- Neve (parte superiore gita)
- Primaverile/trasformata
- Neve (parte inferiore gita)
- Primaverile/trasformata
- Quota neve m
- 1900
Parto alle 8 sulla (poca) neve del prato di Grange, subito in racchette, su vari tratti scoperti fino al meccanismo verde sul rio (con gli sci sono 15-20 min di portage); poi neve continua. La gorgia è ancora in gran parte coperta, ma si sente spesso scorrere il rio sotto. Arrivato nella conca sotto Tre Vescovi e Enciastraie, metto i ramponi e con la picca salgo direttamente il pendio centrale, decisamente impegnativo, con vari tratti in neve dura da punta di ramponi e pendenze sui 40°; ultima parte più facile su ampia cresta.
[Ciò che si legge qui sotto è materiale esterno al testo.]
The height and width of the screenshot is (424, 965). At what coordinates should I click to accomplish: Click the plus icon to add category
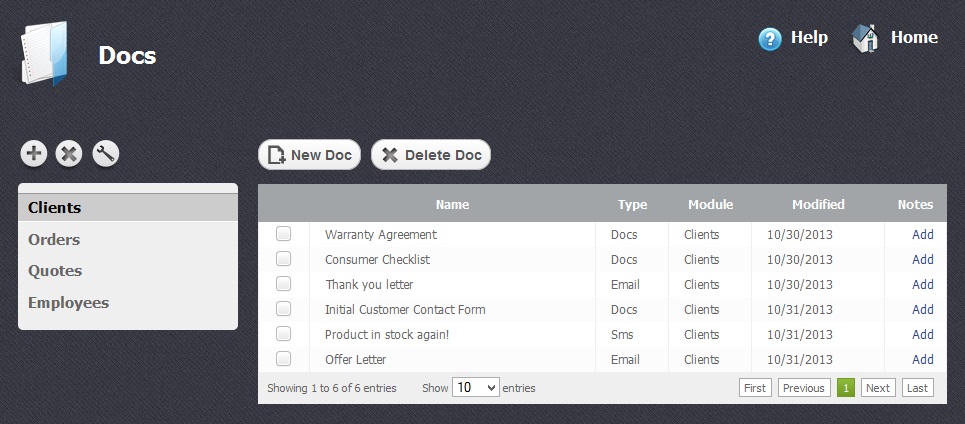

In vetta alle 10.40 con aria fredda, per cui dopo una ventina di minuti inizio la discesa, lungo la cresta fin dove c’è neve e poi di nuovo lungo il pendio, con qualche passaggio faccia a monte. Sosta più tranquilla e riparata dal vento nella conca sottostante, dove rimetto le racchette. Resto della discesa su neve mollata in superfice, ma sempre portante e senza buchi. Incrociato un gruppo di scialpinisti francesi e un altro escursionista a piedi pure diretto alla Tre Vescovi (a questo punto credo si tratti del Gulliveriano LuCiastrek, ci siamo salutati alla lontana). All’auto alle 14.